Florence tossed her gun to the ground and raised her hands. “Just little old me here,” she called out. “You okay there, hotshot?” she said to Alice.
Alice grunted. She tried to push up, then decided not to bother. Fast footfalls scraped the stones behind her. All those books she’d read where the characters had run for miles with bullet holes through their stomachs and she had no visible wounds and couldn’t even sit up.
“Mom? Alice, shit, you okay?” Carter crouched beside Alice and carefully slipped off her gag.
His forehead was creased even more than usual.
She could kiss him. If she could move. She settled for just looking at him as best she could from the awkward angle.
He looked haggard and scruffy, and he was the most beautiful thing she’d ever seen.
She laughed. Well, she tried to, and then thought better of it.
“I’m fine,” she squeaked.
“You catch a bullet?” he said, scanning her body.
“No, it’s nothing serious, I’m sure,” she said, fighting for breath. “I jumped from the balcony. Landed badly. Maybe broke a rib. Or several.”
“You jumped? Are you insane?”
“To the balcony below. Didn’t go quite as I’d imagined. I was a little low on options.”
“Wait one sec—I’ll grab something to cut these ties.”
“I’m not going anywhere,” Alice groaned.
“Carter?” Florence said, as he returned with a small pocketknife. She wasn’t even out of breath. “You know what happened to Rashida?”
“She’s safe,” he said, as he freed Alice and gently helped her into a sitting position.
Perhaps sensing that sitting up was all she could manage for the moment, he sat behind her so she could lean into him like an armchair, and she very happily let him take her weight.
She flailed a hand to her side and found his leg. Carter. Here. Alive.
“She caught a bullet in her side and played dead,” Carter said. “Sounded like they were more interested in finding you.
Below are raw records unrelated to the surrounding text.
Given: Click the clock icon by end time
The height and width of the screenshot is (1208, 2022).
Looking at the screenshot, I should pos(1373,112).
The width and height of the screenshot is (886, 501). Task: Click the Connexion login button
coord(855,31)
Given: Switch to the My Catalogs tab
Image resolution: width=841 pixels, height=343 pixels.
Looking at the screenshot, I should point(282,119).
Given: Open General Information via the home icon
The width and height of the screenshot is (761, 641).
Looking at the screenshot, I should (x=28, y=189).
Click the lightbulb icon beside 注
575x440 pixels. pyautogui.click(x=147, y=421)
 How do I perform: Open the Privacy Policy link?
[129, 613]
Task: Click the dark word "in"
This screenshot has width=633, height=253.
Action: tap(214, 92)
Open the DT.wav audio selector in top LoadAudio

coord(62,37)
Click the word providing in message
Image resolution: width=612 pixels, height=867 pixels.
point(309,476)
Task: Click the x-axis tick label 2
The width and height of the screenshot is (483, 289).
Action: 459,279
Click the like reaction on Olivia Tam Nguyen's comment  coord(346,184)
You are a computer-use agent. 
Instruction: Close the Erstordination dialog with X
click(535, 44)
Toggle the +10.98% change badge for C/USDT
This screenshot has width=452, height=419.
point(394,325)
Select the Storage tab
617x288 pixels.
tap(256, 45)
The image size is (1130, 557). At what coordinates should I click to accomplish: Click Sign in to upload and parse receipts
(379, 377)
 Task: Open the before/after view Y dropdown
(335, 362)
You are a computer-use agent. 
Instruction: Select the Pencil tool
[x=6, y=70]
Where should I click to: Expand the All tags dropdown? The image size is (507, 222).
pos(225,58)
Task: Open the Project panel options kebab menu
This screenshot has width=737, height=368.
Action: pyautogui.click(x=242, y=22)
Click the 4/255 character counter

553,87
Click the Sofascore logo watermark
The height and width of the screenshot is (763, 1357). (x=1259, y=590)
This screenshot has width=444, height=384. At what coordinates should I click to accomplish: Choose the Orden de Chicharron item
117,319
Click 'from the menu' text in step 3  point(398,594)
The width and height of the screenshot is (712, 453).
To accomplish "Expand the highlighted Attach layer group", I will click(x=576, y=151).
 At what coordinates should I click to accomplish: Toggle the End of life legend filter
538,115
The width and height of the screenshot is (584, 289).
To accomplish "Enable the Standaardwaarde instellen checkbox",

She lost some blood but she’s gonna be okay.”
A fully kitted-out FBI agent crunched over the gravel toward them. “Everyone okay here?” she said.
“Good for now,” Florence said, waving her off. “You all just do what you need to. We’ll be here when you want us, though I think this one will need some medical attention. You know a bunch of Tania Garrett’s crew drove off just before you arrived?”
“We got ’em,” the agent said, walking away. “Fun times.”